Producer Lisa Osborne on scheduling three directors at the same location on the same day.

Greenwich. Mid-August. Today is the day I have been dreading since we first put the schedule together at the beginning of March. All three Dorrit directors are on set today, each shooting an arrival at the Merdle house. Technically it's a block 3 day, so Diarmuid Lawrence is at the helm, but Dearbhla Walsh and Adam Smith are on set this afternoon to shoot a scene each and hysteria is rising as the hours until their arrival tick away.

The reason for the hysteria is spread on the ground around us where a crane is being assembled for the first shot of the day. It is 10.30am and Diarmuid is gazing at the constituent parts with an air of danger about him. It hasn't escaped anyone's notice, particularly Diarmuid's, that one crucial part of the apparatus - the track - is 30 miles away in Uxbridge. The clock is ticking faster than usual here in Greenwich and production manager Christine Healy is pacing up and down with her mobile clamped to her ear negotiating in a high-pitched whisper to get the rogue track delivered sooner than is humanly possible: “By river if need be!”

Spool back a year to a Little Dorrit pre-pre-production meeting. We have 14 scripts from the incomparable Andrew Davies; we have a budget, a draft schedule and a commission. What we do not have is a director and it has just become clear that if we are to air in October 2008 we will need not one but three like-minded souls to embrace Dickens' epic story, join hands with each other and with me and run hell for leather for the finishing line.

By the end of the year, two of the three have come aboard. Dearbhla is to lead and Adam will take the baton just as the first half of the story is about to come to the boil. His reward for drawing the second block is to take the Dorrit family to Venice, which we will create entirely within the M25. Thank God for strong-minded directors, though, because Adam will have no truck with this penny-pinching notion and spends a good part of his prep and shoot time arguing ferociously for a reduced crew to shoot at least some Venice for real. Which we duly do.

Dearbhla, Adam and Diarmuid have been generous collaborators with energy and enthusiasm for everything except our cat's-cradle schedule. We started filming on 28 April and Adam was on set for his first scene on 2 May. For two months he and Dearbhla danced a two-step through locations we couldn't afford to revisit until, at the beginning of July, a third partner joined the dance when Diarmuid stepped onto set and the two-step became a waltz. Which brings us to Greenwich in the middle of August and the one day when all three are on set together.

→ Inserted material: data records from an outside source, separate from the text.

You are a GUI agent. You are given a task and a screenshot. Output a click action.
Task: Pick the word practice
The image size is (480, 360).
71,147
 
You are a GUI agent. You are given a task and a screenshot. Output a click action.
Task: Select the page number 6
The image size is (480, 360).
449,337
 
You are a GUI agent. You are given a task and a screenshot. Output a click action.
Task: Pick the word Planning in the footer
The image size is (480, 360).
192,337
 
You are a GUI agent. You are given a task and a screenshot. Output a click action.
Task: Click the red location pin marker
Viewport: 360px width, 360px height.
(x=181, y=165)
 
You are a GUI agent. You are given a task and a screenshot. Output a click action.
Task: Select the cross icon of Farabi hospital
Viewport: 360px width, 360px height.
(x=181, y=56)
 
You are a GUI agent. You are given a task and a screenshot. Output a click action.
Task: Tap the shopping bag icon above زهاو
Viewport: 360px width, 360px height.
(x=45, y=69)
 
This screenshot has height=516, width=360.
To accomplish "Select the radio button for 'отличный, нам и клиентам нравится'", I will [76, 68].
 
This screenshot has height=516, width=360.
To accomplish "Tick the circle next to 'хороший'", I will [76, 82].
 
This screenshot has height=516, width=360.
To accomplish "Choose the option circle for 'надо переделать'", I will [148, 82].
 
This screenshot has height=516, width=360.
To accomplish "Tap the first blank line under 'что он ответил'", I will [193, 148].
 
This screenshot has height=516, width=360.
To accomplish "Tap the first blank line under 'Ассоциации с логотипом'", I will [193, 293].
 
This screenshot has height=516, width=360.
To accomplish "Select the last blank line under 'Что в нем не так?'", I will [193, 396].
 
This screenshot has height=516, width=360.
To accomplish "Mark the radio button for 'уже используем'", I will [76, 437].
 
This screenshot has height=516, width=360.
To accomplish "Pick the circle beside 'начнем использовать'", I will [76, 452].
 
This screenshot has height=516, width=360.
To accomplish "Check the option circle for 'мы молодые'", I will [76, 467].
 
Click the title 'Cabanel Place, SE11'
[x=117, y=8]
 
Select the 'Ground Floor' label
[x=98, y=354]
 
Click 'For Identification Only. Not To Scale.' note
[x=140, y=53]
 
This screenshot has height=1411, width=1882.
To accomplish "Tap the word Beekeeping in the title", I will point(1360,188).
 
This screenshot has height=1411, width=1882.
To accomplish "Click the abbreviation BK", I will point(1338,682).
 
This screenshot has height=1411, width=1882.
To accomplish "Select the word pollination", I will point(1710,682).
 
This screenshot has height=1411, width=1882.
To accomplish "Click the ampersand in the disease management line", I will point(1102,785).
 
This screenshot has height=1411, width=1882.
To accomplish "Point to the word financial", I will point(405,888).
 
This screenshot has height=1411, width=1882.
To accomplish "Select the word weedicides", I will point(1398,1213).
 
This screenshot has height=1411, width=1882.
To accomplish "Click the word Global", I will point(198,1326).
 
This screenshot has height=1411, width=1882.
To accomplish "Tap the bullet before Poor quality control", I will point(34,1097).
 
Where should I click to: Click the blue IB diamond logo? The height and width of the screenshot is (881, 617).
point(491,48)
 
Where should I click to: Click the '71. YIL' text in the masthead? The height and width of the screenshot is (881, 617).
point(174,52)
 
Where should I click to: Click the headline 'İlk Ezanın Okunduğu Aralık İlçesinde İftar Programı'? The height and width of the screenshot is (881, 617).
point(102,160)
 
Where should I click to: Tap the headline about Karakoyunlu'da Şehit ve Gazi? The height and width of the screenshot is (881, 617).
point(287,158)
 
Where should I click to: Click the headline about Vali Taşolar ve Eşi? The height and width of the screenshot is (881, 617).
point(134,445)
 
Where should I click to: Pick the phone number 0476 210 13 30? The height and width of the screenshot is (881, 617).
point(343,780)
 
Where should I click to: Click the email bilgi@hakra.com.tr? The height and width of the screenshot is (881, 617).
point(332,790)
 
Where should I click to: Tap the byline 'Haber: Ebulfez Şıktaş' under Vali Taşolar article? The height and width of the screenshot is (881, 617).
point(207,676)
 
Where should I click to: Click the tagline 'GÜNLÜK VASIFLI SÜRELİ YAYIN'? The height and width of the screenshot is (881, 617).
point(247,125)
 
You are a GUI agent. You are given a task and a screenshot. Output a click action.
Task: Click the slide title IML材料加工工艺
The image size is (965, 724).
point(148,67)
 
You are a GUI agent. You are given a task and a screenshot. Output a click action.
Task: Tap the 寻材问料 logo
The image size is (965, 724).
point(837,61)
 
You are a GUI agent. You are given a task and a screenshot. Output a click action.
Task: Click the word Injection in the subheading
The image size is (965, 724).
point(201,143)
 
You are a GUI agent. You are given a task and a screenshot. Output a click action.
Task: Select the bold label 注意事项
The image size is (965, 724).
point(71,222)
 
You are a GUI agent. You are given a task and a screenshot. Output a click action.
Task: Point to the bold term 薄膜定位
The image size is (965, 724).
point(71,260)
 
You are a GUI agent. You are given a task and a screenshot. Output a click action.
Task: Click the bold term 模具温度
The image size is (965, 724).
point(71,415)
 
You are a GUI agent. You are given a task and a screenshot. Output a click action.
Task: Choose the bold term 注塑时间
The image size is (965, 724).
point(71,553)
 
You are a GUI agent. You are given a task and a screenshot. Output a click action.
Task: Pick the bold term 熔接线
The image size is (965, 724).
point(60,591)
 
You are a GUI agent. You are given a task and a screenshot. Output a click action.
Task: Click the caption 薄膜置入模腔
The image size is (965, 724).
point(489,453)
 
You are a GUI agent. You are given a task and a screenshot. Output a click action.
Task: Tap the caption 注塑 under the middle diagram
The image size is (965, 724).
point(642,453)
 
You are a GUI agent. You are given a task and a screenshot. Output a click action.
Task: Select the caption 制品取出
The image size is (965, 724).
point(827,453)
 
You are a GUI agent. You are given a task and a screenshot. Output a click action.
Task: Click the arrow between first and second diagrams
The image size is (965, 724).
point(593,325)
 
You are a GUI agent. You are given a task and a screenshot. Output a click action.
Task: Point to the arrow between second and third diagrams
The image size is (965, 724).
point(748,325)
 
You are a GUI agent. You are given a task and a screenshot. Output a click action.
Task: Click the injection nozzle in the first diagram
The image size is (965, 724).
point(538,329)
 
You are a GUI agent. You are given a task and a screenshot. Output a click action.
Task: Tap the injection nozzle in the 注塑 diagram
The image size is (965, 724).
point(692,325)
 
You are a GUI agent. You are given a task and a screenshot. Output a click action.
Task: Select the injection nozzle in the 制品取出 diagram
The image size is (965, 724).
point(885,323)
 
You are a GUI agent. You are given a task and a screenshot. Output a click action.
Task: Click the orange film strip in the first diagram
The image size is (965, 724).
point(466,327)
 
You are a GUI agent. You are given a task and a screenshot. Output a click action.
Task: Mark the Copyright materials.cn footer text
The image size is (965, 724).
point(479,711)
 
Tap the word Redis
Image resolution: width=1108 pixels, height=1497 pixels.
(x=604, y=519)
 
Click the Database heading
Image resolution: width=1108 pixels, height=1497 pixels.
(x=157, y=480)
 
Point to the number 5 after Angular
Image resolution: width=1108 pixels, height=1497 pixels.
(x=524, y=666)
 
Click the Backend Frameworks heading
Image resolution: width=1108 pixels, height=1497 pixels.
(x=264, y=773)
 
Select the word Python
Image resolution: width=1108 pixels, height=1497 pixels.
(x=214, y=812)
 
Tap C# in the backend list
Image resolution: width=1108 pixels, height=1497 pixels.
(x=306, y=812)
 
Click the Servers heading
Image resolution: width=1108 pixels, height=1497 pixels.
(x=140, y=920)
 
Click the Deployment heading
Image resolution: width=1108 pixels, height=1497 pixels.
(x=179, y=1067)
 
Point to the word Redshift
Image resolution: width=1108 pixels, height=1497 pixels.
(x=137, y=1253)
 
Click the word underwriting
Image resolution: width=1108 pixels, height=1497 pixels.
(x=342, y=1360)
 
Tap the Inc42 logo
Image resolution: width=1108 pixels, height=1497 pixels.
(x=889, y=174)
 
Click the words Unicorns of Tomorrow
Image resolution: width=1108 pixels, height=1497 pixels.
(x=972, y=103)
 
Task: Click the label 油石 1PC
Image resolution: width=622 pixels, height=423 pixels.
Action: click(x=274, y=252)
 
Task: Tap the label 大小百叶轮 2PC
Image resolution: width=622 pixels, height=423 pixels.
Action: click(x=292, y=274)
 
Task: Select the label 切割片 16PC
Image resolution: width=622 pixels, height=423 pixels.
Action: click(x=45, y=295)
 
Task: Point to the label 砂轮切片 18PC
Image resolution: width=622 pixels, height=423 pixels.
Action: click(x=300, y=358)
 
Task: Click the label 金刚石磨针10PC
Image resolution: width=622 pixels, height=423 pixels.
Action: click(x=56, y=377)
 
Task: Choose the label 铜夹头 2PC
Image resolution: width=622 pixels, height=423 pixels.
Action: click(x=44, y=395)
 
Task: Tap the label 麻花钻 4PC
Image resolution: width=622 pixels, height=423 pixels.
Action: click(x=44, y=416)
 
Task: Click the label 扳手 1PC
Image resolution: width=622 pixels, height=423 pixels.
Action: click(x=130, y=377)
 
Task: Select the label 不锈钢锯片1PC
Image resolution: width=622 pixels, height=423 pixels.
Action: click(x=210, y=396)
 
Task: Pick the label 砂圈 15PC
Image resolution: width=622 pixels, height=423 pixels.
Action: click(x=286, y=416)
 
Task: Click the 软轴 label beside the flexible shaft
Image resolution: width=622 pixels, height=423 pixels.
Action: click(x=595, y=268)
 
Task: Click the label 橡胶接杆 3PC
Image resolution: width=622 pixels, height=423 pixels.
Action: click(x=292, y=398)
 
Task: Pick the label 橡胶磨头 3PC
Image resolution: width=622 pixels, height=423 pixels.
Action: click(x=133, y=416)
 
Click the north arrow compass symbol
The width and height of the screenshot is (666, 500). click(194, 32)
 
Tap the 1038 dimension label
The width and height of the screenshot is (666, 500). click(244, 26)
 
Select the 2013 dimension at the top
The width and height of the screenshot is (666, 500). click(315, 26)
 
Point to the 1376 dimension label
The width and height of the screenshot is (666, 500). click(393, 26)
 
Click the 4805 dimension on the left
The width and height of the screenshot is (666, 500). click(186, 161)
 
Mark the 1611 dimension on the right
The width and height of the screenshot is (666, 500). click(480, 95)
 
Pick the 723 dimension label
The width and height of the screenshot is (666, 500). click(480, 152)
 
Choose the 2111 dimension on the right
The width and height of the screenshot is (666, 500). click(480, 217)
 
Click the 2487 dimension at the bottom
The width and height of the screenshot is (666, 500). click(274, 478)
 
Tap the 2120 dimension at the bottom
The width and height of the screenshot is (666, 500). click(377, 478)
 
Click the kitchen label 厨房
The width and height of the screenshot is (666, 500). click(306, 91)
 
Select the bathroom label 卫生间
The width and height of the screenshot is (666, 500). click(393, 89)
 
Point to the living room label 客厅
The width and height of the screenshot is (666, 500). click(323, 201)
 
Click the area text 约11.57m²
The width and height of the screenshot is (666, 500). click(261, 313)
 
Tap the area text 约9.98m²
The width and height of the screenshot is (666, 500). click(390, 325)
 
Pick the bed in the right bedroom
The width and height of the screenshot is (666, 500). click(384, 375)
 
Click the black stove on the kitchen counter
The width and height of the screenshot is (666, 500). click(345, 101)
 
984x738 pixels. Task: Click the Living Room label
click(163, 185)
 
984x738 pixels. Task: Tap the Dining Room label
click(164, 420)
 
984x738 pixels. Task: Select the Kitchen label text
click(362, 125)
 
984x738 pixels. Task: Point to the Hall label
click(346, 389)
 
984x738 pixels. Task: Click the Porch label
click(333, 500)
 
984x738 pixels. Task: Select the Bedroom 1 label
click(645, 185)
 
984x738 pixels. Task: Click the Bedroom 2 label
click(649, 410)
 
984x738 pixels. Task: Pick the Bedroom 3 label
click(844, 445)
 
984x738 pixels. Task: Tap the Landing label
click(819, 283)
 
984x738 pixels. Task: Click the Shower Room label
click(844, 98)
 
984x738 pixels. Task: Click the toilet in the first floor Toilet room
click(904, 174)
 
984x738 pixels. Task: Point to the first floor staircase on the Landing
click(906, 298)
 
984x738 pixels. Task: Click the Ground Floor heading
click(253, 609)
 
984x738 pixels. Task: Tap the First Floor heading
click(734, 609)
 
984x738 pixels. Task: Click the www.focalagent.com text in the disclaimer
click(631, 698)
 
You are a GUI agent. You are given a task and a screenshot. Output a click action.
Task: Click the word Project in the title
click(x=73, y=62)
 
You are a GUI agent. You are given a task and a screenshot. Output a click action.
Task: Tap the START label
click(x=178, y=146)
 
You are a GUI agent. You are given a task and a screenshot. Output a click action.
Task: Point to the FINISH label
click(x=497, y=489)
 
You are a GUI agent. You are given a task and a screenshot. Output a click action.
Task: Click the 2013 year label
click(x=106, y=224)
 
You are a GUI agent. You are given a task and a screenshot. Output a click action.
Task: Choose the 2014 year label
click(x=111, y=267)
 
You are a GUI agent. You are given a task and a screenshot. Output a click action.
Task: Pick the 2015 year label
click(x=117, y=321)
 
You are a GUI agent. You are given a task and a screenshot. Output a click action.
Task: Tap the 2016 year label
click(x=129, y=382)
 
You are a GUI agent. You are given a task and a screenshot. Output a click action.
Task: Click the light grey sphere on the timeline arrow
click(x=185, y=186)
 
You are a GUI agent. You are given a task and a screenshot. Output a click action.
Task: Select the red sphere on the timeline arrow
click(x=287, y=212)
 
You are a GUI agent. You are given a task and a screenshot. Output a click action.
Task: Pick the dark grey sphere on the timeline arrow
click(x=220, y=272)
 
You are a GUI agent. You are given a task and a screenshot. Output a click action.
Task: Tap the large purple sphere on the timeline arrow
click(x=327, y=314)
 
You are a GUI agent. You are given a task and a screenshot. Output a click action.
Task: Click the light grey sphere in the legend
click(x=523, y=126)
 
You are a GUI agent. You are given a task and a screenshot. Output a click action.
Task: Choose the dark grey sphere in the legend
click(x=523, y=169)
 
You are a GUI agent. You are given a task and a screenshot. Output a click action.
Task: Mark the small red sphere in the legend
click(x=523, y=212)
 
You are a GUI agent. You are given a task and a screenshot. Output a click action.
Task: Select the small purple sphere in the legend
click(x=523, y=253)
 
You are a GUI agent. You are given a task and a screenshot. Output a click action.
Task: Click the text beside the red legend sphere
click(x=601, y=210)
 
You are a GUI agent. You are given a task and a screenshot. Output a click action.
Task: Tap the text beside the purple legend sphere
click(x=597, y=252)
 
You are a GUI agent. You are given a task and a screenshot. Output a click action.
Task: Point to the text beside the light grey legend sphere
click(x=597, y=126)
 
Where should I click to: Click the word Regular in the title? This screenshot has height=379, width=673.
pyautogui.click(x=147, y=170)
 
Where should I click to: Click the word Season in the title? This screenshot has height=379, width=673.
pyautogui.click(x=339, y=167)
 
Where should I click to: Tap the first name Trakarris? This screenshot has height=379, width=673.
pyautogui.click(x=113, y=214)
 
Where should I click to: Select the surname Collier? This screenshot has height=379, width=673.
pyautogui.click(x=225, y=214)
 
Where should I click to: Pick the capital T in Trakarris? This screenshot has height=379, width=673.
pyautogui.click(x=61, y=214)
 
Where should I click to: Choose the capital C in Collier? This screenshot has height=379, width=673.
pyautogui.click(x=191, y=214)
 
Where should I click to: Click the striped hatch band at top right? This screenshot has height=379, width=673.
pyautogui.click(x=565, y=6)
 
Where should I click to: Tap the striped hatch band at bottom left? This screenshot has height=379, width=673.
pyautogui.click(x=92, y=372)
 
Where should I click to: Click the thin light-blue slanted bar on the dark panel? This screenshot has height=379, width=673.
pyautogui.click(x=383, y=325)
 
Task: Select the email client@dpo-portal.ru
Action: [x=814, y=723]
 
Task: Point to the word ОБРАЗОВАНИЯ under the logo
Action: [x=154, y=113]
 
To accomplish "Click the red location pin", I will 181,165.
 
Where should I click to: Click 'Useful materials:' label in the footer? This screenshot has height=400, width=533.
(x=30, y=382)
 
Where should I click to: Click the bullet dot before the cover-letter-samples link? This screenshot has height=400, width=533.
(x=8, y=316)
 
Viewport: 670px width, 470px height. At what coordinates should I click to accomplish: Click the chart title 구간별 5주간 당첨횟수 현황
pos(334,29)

The day passes in a blur of crane assembly and concentrated activity and at 5pm sharp Diarmuid steps off set to make way for Dearbhla. In an hour she shoots the hell out of scene 5/01. But by 5.50pm there is no sign of Adam. James, the first assistant director, sidles up. “Do you want Diarmuid to direct [scene] 9/05?” he asks, but the words are scarcely out of his mouth when a silver Corsa whizzes through the gates and Adam arrives from the block 2 cutting room. At the camera Simon the script supervisor is giggling at how differently each director has handled their arrival scene - Dearbhla's is full of incident and character, Adam's bold and architectural, Diarmuid's has a storyteller's instinct for suspense.

Dusk falls. Dearbhla and Adam have left, the crane has been packed away and returned to base. Diarmuid has regained control of the camera. There is a Ferris wheel giving rides over the Naval College. Christine and I look at each other and slope off for a 10-minute breather. At the top of the cycle the wheel stops, time seems to stop with it, and we look down at the Little Dorrit crew beneath, calmly shooting the last scene of the day.

And now this article is late. It was due yesterday and it is late because yesterday was spent instead in a dub review for episode five with Dearbhla, choosing music with Adam for episodes six and seven and watching the latest cut of episode 14 with Diarmuid before it goes to the execs. Just the latest step in the Little Dorrit waltz.
l Little Dorrit was made by BBC drama productions for BBC1. Episodes seven and eight air on Wednesday 19 November and Thursday 20 November at 8pm on BBC1. A Little Dorrit omnibus airs on Sundays at 6.15pm on BBC1.

Lisa Osborne: My tricks of the trade

On a typical English summer the boot of the car is piled high with clothing for all conditions: fleece, waterproof, wellingtons and hiking boots, though even sunglasses are occasionally required.

This summer I never went far without my marked-up copy of Little Dorrit. Although obviously we were making the scripts, not the book, it's surprising how often cast and crew wanted to go back to Dickens for some tiny detail of character or description of a place.

A tin of Illy coffee. Can't start the day without a decent hit of caffeine!